“A dead language is more likely to be understood in exactly the same way in all times and places.” – The Trivium, Sister Miriam Joseph

While reading, I came upon this quote.  Inspiration struck.  Since a fundamental aspect of the current battle being waged between progressives and traditionalists is one of language, wouldn’t a neoreaction be aided immensely through the use of a language which is immutable?
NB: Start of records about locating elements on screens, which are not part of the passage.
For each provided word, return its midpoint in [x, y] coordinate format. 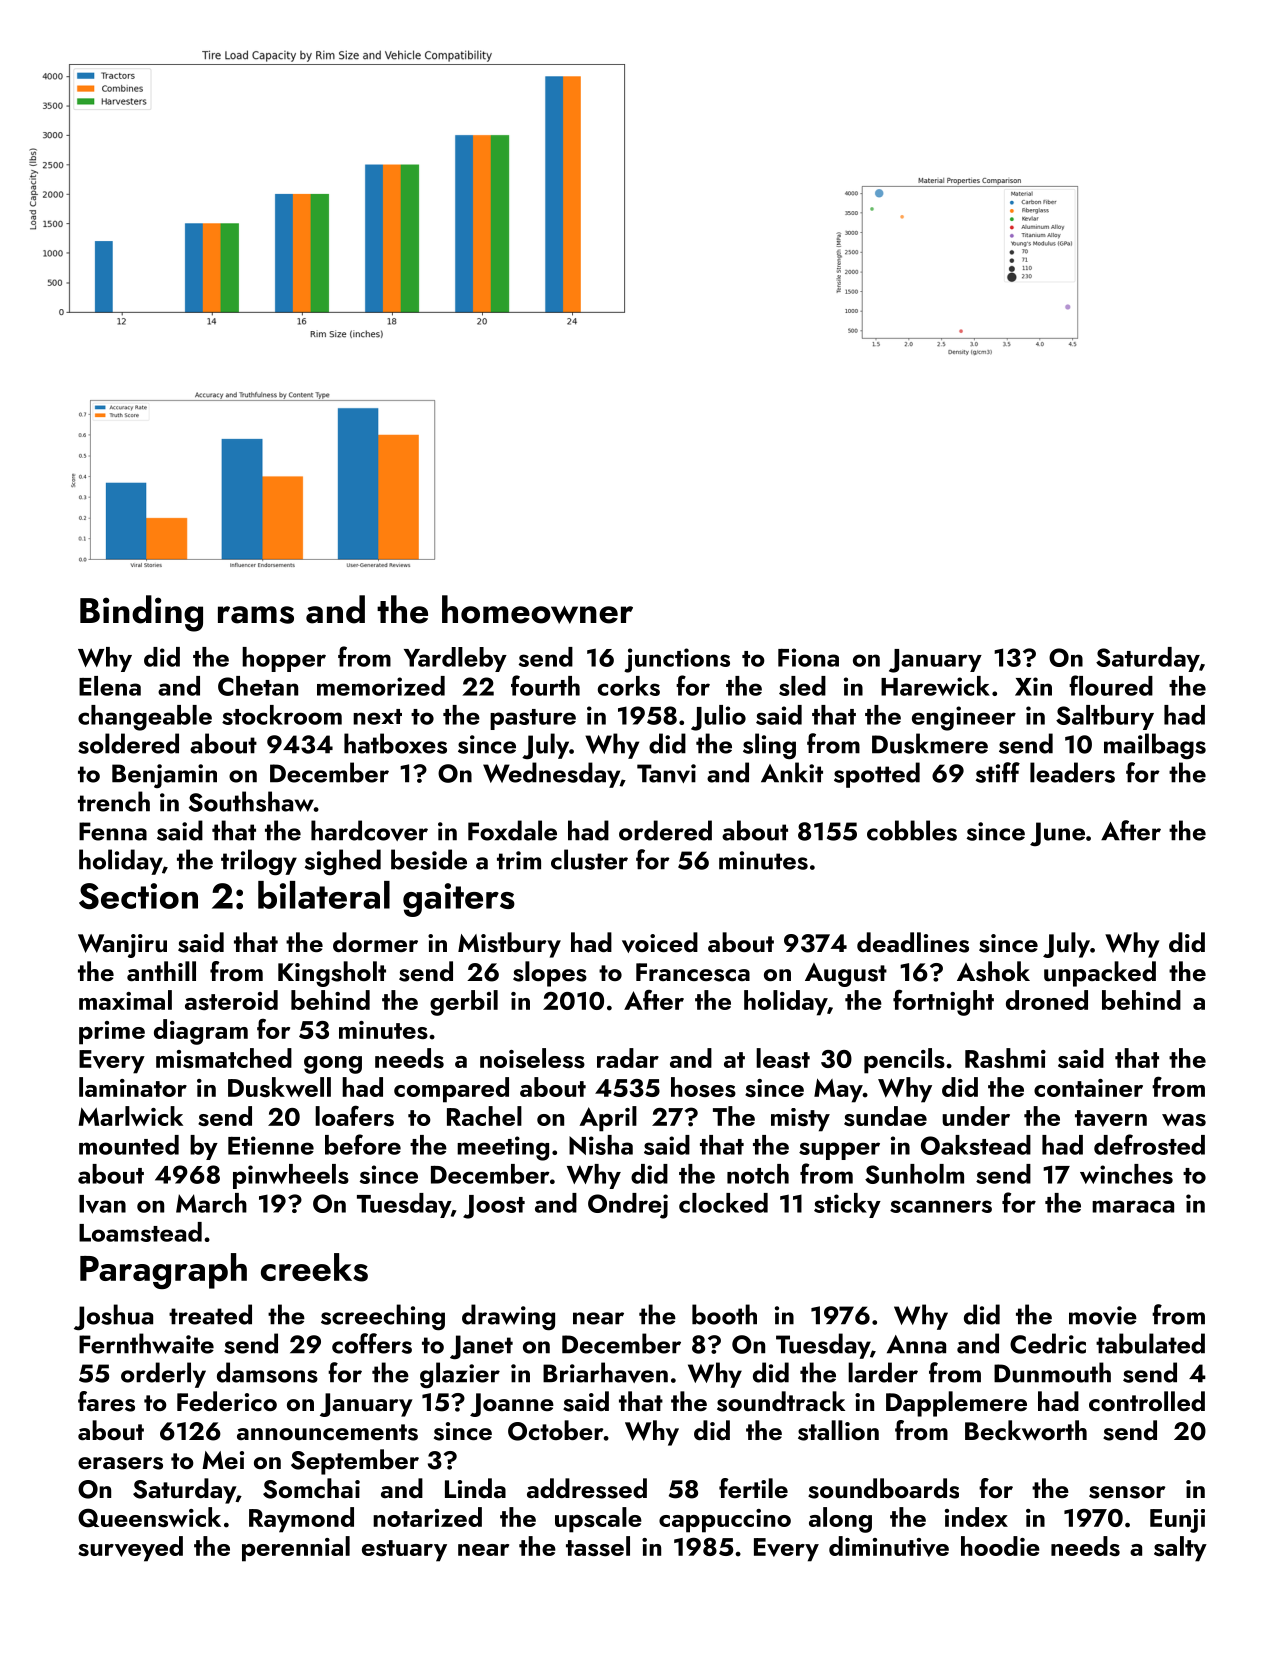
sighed [343, 862]
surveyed [130, 1549]
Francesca [693, 972]
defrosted [1149, 1144]
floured [1111, 685]
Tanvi [666, 773]
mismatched [224, 1058]
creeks [314, 1267]
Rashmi [1005, 1058]
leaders [1072, 772]
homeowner [537, 609]
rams [256, 615]
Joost [494, 1207]
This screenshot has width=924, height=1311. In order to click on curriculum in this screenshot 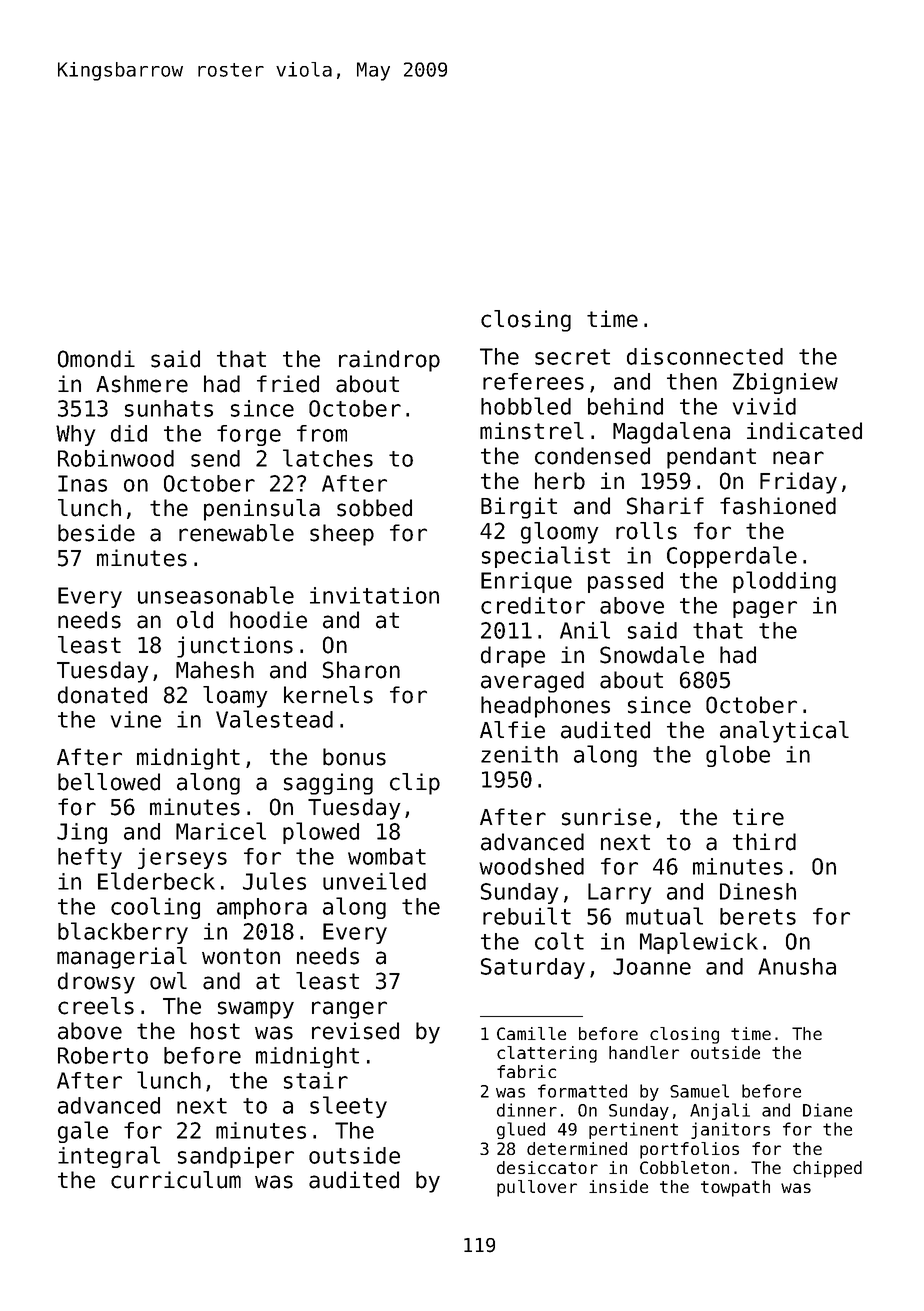, I will do `click(176, 1180)`.
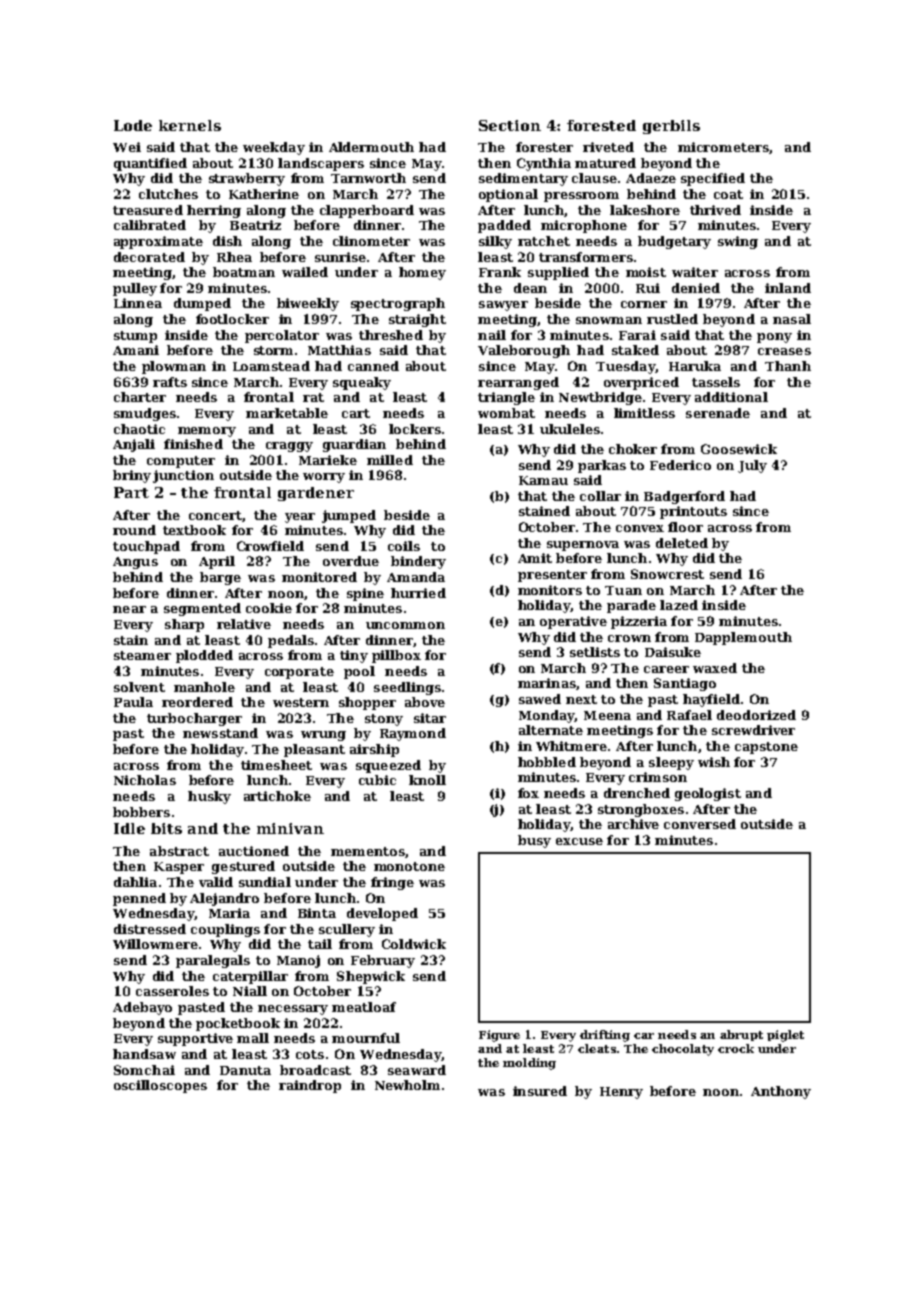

I can think of historical examples of languages which, though dead* within their cultures, remained relatively free of linguistic drift.  The best examples are the liturgical languages of the world’s major religions:

  • Classical Arabic – IIRC Muslims are obliged to read the Koran in the original language.
  • Latin – Used in the Catholic Church for centuries, its use for Mass has only recently faded.
  • Pali – In Theravada Buddhism
  • Koine Greek and Church Slavonic (among others) – In Orthodox Christianity
  • Sanskrit – In Hinduism** (although spoken in minor numbers)
  • Classical Hebrew – In Judaism
  • Classical Chinese – Confucian and Taoist texts

Imagine if a document such as the US Constitution was composed in Latin!  While I do admit that various translation errors could crop up, the necessity of studying Latin for constitutional lawyers could impose a strong(er) set of firewalls against legal activism.

“si bene moratae militie est necesse cujus securitati rei publicae, iure de populo custodire et arma ferre non erit infringere.” ***

Notes:

* There seems to be disagreement about whether languages still in use, actually die.  However, the point is made that there are no “native speakers” of Latin or Church Slavonic.

** Tamil, a very much alive language with over 70 million speakers is also used; furthermore, there appear to be a few tens of thousands of Sanskrit speakers in India.

*** U.S. Const. am. 2, hastily translated by Google Translate.  Maybe inaccurate, mea culpa.  It’s been half a decade since I’ve studied Latin.